Structures are fabricated as rectangular grids with each pixel fine-tuned until heat flowing through the silicon performs the intended multiplication. Researchers adjusted thickness to expand the variety of matrices that could be represented, since thicker structures conduct heat differently than thin ones.

Handling Negative Numbers
The team encountered a fundamental challenge when representing matrices containing negative values, since temperature cannot be negative. They solved this by splitting target matrices into separate positive and negative components, each encoded in independently optimized silicon structures containing only positive entries. Subtracting outputs at a later processing stage allows computation of negative matrix values.
Scalability Barriers Remain
While tests on small matrices demonstrated high accuracy, substantial obstacles block near-term application to deep learning systems that process massive datasets.
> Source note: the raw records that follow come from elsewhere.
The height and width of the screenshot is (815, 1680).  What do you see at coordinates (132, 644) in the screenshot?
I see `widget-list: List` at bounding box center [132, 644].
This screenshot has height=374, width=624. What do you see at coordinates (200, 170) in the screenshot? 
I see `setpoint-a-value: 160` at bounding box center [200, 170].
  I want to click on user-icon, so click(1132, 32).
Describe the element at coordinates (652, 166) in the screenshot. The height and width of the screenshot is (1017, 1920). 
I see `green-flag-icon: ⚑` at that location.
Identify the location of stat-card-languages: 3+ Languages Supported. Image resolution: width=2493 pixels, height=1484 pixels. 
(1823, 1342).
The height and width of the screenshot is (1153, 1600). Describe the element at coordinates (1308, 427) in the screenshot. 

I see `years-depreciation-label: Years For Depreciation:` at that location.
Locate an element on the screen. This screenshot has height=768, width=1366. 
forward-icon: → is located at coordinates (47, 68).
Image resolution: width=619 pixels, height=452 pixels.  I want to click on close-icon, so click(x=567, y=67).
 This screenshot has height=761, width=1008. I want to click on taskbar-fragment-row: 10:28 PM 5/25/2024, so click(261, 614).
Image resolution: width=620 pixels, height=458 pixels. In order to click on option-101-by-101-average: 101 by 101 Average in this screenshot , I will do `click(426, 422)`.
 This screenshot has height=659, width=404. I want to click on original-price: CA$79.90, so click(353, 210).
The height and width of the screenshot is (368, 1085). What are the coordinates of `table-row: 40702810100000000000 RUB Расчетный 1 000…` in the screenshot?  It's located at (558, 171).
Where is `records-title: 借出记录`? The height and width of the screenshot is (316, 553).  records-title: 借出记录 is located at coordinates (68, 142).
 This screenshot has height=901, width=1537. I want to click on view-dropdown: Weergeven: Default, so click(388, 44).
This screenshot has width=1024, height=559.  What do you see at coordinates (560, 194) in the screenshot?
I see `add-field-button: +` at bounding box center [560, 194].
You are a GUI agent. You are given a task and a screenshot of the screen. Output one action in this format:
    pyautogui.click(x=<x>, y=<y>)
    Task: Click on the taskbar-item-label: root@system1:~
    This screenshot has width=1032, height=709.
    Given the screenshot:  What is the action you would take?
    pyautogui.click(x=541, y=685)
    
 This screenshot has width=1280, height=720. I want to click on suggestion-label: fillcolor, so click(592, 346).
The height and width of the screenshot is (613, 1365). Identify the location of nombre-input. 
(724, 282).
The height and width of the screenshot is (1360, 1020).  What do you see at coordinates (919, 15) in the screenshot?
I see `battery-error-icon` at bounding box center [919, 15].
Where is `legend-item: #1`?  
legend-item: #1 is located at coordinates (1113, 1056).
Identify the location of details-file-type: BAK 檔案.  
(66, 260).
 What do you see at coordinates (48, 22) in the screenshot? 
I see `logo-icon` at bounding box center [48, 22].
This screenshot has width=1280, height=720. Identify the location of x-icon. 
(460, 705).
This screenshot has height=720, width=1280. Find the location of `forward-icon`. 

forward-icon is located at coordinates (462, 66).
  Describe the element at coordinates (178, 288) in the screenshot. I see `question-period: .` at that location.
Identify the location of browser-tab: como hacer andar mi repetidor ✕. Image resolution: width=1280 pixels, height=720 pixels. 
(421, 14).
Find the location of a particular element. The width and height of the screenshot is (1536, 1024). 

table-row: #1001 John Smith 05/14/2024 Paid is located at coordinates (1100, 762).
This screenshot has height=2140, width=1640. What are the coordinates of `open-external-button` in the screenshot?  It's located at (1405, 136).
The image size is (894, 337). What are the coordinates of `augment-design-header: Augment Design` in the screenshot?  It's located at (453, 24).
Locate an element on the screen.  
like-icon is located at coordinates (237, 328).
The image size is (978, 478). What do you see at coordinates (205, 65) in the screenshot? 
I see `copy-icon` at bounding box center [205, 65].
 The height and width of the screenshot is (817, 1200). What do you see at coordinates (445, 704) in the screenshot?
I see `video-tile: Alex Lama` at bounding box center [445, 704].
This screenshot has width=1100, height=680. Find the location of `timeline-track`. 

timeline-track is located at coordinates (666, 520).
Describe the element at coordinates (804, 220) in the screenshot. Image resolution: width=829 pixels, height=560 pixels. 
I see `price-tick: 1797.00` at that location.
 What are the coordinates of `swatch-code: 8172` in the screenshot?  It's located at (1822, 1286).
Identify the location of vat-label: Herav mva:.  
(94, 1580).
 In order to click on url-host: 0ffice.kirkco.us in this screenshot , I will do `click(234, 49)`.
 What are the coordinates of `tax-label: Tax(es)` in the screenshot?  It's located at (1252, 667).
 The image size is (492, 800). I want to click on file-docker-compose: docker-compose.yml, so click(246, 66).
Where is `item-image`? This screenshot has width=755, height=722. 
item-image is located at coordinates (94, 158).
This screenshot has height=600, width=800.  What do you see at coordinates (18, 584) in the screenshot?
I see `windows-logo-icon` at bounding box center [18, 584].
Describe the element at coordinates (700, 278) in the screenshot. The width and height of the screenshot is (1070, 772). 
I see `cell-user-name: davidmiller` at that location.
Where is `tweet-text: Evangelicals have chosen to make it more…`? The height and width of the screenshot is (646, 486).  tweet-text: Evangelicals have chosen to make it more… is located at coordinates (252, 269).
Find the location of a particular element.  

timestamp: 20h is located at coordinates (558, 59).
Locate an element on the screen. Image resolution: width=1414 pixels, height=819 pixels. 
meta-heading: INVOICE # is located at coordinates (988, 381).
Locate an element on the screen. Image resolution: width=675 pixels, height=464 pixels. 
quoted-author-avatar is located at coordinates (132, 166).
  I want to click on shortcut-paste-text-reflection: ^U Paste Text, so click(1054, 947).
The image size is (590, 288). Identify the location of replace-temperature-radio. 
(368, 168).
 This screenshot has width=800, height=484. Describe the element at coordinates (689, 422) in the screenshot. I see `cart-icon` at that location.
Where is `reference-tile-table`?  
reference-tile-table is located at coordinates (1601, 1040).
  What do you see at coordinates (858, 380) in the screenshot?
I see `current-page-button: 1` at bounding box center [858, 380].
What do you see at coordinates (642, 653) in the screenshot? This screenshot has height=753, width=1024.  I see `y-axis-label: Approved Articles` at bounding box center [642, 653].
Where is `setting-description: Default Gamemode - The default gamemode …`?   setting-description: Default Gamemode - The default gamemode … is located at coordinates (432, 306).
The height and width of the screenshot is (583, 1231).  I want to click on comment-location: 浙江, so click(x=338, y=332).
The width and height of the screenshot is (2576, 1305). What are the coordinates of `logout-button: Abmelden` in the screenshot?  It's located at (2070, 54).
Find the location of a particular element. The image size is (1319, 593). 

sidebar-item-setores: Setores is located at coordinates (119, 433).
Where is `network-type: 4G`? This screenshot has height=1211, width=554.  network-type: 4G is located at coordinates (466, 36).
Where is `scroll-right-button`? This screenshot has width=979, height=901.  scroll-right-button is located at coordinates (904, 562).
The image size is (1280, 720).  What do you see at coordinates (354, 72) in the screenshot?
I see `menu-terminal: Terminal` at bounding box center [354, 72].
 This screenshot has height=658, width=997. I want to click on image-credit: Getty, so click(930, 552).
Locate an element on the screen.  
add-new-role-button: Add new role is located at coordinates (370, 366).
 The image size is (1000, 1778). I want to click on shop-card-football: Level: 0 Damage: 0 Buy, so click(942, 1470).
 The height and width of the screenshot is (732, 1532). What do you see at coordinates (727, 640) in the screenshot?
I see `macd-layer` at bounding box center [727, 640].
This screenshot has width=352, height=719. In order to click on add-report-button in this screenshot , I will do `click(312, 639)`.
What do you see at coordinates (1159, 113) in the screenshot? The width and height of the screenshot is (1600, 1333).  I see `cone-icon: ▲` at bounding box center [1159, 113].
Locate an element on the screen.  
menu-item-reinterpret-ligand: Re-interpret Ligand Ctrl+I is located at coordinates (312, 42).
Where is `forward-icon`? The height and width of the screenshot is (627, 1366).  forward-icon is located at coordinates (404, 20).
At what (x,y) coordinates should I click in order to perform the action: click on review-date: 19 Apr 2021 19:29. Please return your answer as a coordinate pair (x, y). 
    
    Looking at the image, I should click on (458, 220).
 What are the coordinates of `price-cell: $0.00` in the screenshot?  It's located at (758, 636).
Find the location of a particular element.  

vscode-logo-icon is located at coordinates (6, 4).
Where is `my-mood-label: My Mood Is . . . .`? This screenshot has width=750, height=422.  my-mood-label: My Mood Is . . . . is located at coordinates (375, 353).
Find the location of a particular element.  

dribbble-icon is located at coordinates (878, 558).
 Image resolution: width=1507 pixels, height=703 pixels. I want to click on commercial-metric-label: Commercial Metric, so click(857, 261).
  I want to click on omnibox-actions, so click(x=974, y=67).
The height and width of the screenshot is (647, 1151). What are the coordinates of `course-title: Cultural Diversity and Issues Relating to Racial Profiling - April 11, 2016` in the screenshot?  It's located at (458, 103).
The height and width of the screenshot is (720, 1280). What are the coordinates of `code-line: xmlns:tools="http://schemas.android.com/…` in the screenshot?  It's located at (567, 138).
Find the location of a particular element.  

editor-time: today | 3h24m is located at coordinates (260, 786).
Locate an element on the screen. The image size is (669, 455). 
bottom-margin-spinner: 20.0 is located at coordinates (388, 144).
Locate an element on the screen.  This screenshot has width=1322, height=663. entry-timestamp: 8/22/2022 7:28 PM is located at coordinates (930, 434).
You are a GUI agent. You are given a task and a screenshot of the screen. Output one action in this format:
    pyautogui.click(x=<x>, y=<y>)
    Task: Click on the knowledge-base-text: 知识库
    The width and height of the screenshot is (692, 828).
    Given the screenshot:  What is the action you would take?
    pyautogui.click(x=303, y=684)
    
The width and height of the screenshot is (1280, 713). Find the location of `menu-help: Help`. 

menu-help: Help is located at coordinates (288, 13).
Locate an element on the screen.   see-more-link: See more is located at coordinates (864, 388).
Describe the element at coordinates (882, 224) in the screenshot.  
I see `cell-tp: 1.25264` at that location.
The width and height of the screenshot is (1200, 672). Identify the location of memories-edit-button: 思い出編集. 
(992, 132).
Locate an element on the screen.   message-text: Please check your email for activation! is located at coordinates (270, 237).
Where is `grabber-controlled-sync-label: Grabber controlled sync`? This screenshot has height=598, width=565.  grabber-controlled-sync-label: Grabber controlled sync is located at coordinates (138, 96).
Scaling the approach to handle computations required by modern AI models would demand tiling millions of structures together, creating bandwidth and integration challenges researchers have not yet solved.
Accuracy degrades as matrix complexity increases, and current designs have limited information throughput compared to conventional digital processors. The thermal computing method cannot yet compete with GPUs and specialized tensor processing units that dominate AI hardware.
Immediate Applications in Thermal Management
Despite scalability limitations for machine learning, the structures show promise for tasks where electronics already contend with heat generation. Romano noted the devices could detect localized heat sources or temperature gradients in microelectronics without consuming additional power or requiring multiple sensor arrays that occupy chip space.
“Temperature gradients can cause thermal expansion and damage a circuit or even cause an entire device to fail,” Romano said. “If we have a localized heat source where we don’t want a heat source, it means we have a problem. We could directly detect such heat sources with these structures, and we can just plug them in without needing any digital components.”
Applications include identifying failing components through abnormal heat signatures, monitoring thermal distribution across processors, and implementing passive thermal management that requires no external energy input.
Next Steps Toward Sequential Operations
The research team plans to design structures capable of sequential operations where computation outputs feed directly into subsequent calculations, mirroring information flow in neural networks and other machine learning architectures. This would move beyond single matrix multiplications toward chained operations that form complete computational pipelines.
The advance represents early-stage exploration of alternative computing paradigms that could supplement rather than replace conventional electronics in specialized applications where waste heat is abundant and energy efficiency is critical.